Asad Umar, who also chairs the National Command and Operation Center tasked with containing the spread of the virus, cited the growing "national positivity" rate, or the number of those infected as a percentage of those tested.

Photo taken July 29, 2020, shows a cattle market on the outskirts of Islamabad, Pakistan. Many people bought sacrificial animals for the Muslim festival of Eid-ul-Adha online this year, so the market was less busy due to the coronavirus outbreak. (Kyodo) 

The number of active COVID-19 cases has jumped by about 60 percent since Sept. 15, from 5,774 to 9,209, while the national positivity, at 2.37 percent, is the highest since Aug. 23.

Pakistan has so far reported 321,218 cases and 6,614 deaths. A total of 755 cases were reported on Wednesday.

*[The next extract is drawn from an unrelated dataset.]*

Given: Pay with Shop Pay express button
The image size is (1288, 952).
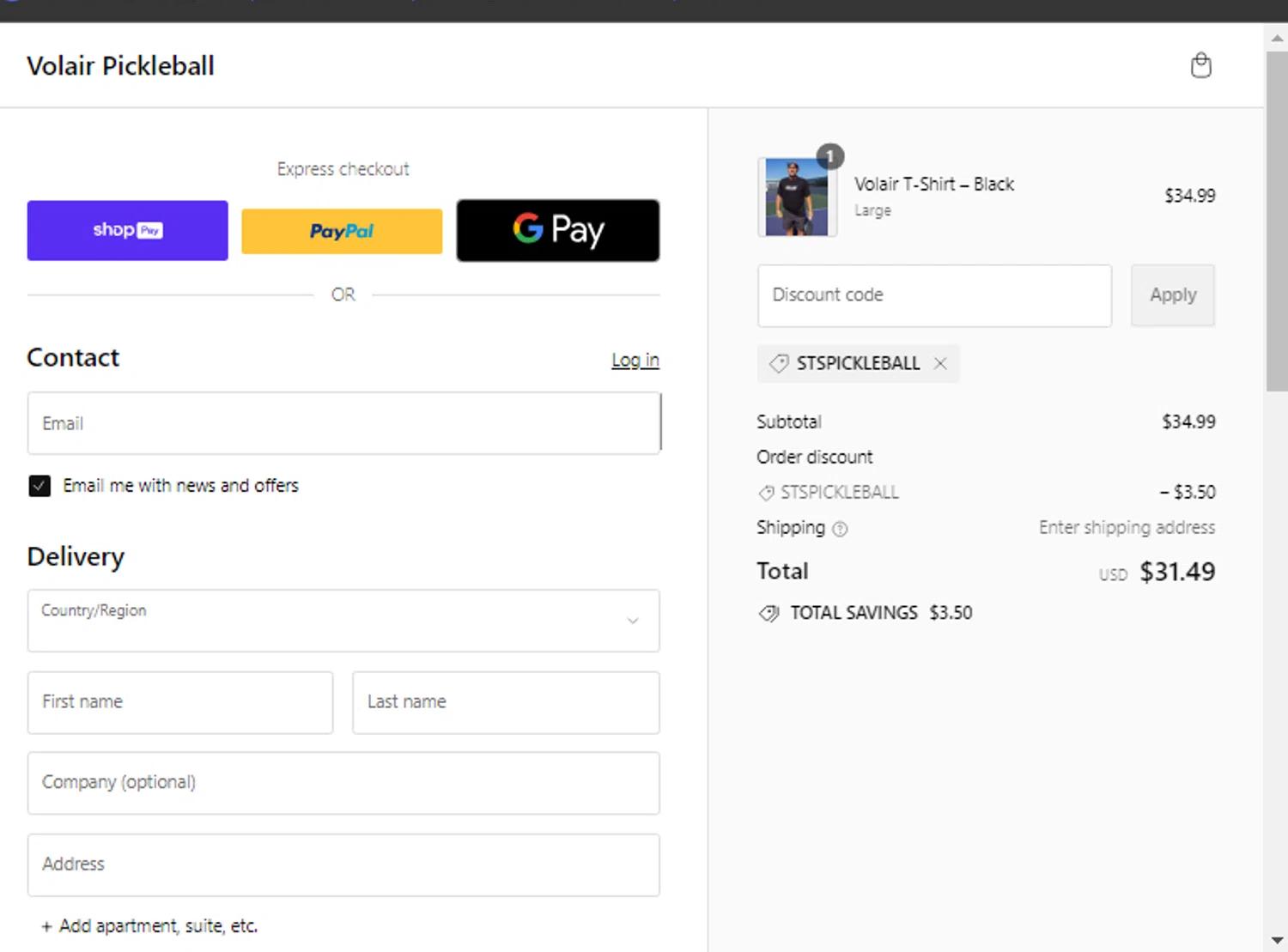Looking at the screenshot, I should [127, 230].
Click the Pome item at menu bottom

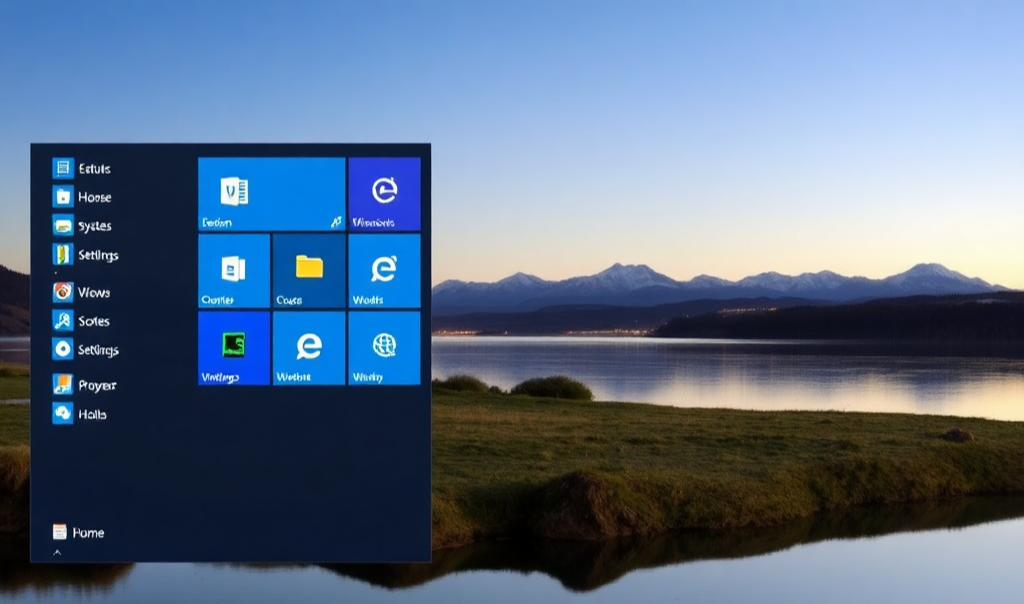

"Unmistakable signs of rise of corona," Umar tweeted.

"Time for all of us to take covid sop's (standard operating procedures) seriously again. Otherwise, unfortunately we may have to take restrictive actions which have negative effects on peoples' livelihoods."

The fresh cases until recently were being mostly reported from the port city of Karachi, but Umar suggested that the spread of the virus is now wider than previously believed.

The minister said coronavirus positivity is "extremely high" in Muzaffarabad, "remains high" in Karachi, and is "rising" in Lahore and Islamabad.

The government has already reintroduced "smart-lockdowns," the limited scale version of the restrictions, in about 3,500 areas in 103 districts across the country, an NCOC official said.